In 1818, Finney’s parents persuaded him to enter the law office of Judge Benjamin Wright in Adams, New York, not far from their home near Lake Ontario. Though he had never attended law school, young Finney’s mind took to the law profession with a passion.
It was in Adams that Finney met Reverend George W. Gale, the pastor of the town’s Presbyterian church. While Finney was not greatly moved by Gale’s sermons, he spent a good deal of time discussing them. Finney was determined to make sense of what he heard, but the more he talked with Gale, the more questions formed in his mind. Gale found Finney well-informed about religion but hardened to it.
At the same time, as Charles studied the law, he began to notice how writers quoted the Bible as a basis for many of the great principles of common law. This piqued Finney’s curiosity to the point that he went out and purchased his first Bible. Then, when he would come across legal texts that referred to Scripture passages, he would check the references and their biblical context. He soon found himself reading the Bible more and more, and with greater and greater interest.
Is God a Lie?
On Wednesday morning, October 10, 1821, Finney prepared himself for work, still mulling over these questions of God’s existence and the state of his eternal soul. When he set out for the law office that morning as he always did, a voice within confronted him: “What are you waiting for? Did you not promise to give your heart to God? And what are you trying to do? Are you endeavoring to work out a righteousness of your own?”1 The answer to these questions came just as suddenly:
Just at this point the whole question of Gospel salvation opened to my mind in a manner most marvelous to me at the time. I think I then saw, as clearly as I ever have in my life, the reality and fullness of the atonement of Christ. . . .

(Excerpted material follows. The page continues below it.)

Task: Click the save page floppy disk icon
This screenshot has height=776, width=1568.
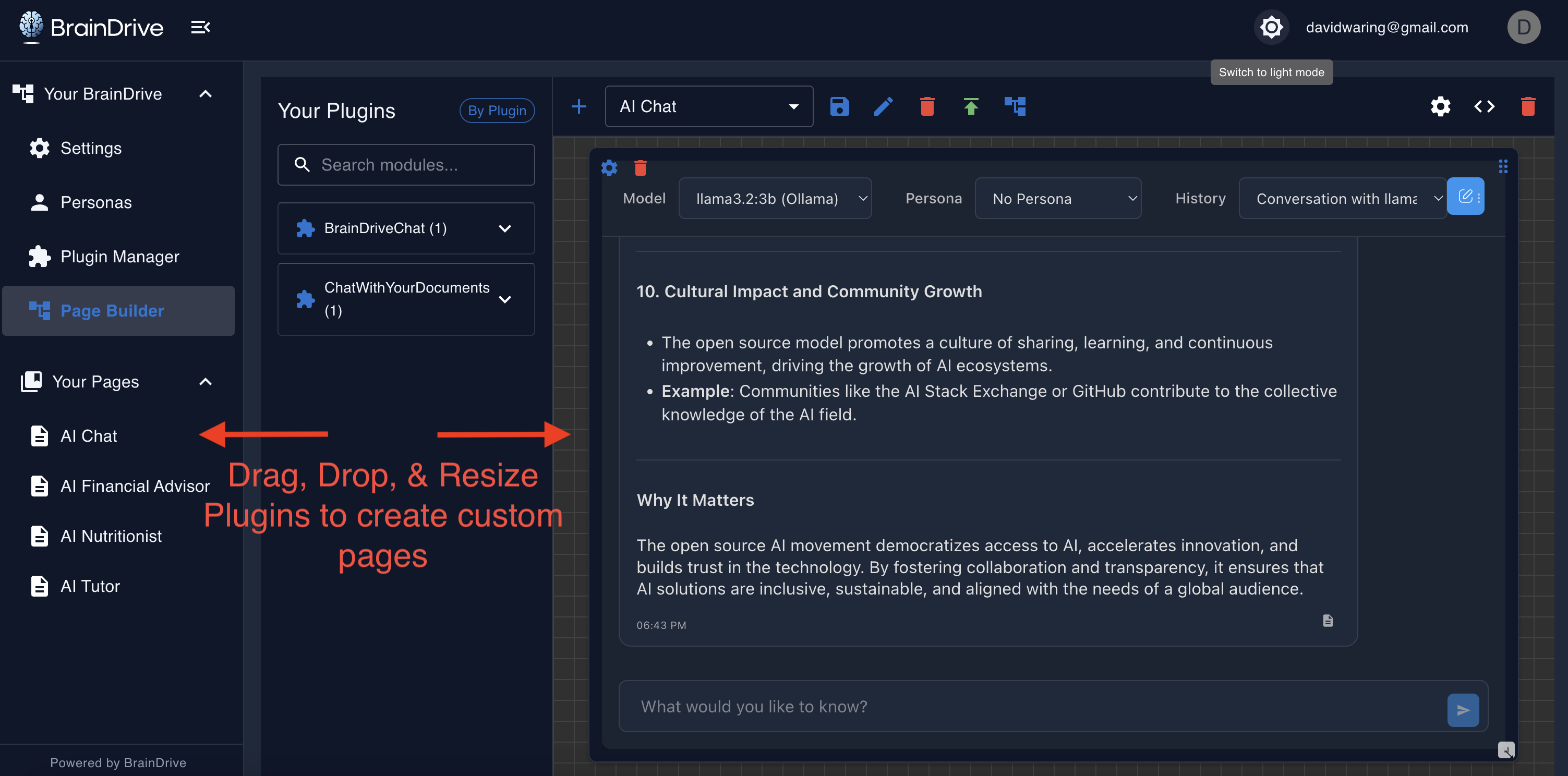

Without being distinctly aware of it, I had stopped in the street right where the inward voice seemed to arrest me. How long I remained in that position, I cannot say. But after this distinct revelation had stood for some little time before my mind, the question seemed to be put, “Will you accept it now, to-day?” I replied, “Yes; I will accept it to-day, or I will die in the attempt.” 2
Instead of going to work, he went into the woods and hiked over a small hill - he retreated to a place where some trees had fallen and formed a partially covered enclosure.
As he tried to pray, the words wouldn’t come. He was too concerned that someone would see him. When he realized what was holding him back, he said to himself, “What! . . . such a degraded sinner as I am, on my knees confessing my sins to the great and holy God; and ashamed to have any human being, and sinner like myself, find me on my knees endeavoring to make my peace with my offended God!” 3 A Scripture passage came to his mind: “Then shall ye . . . go and pray unto me, and I will hearken unto you.[Then] ye shall seek me, and find me, when ye shall search for me with all your heart” (Jeremiah 29:12–13). Charles seized this message, crying out, “Lord, I take thee at thy word. Now thou knowest that I do search for thee with all my heart, and that I have come here to pray to thee; and thou hast promised to hear me.” 4
Charles’s heart opened, and God filled it with promises from His Word. He accepted each personally, as if it had been made to him alone. Soon, Finney found himself on his way back to town with no idea how long he had been in the woods. He thought, “If I am ever converted, I will preach the Gospel.” He then realized that the despair for his soul was completely gone.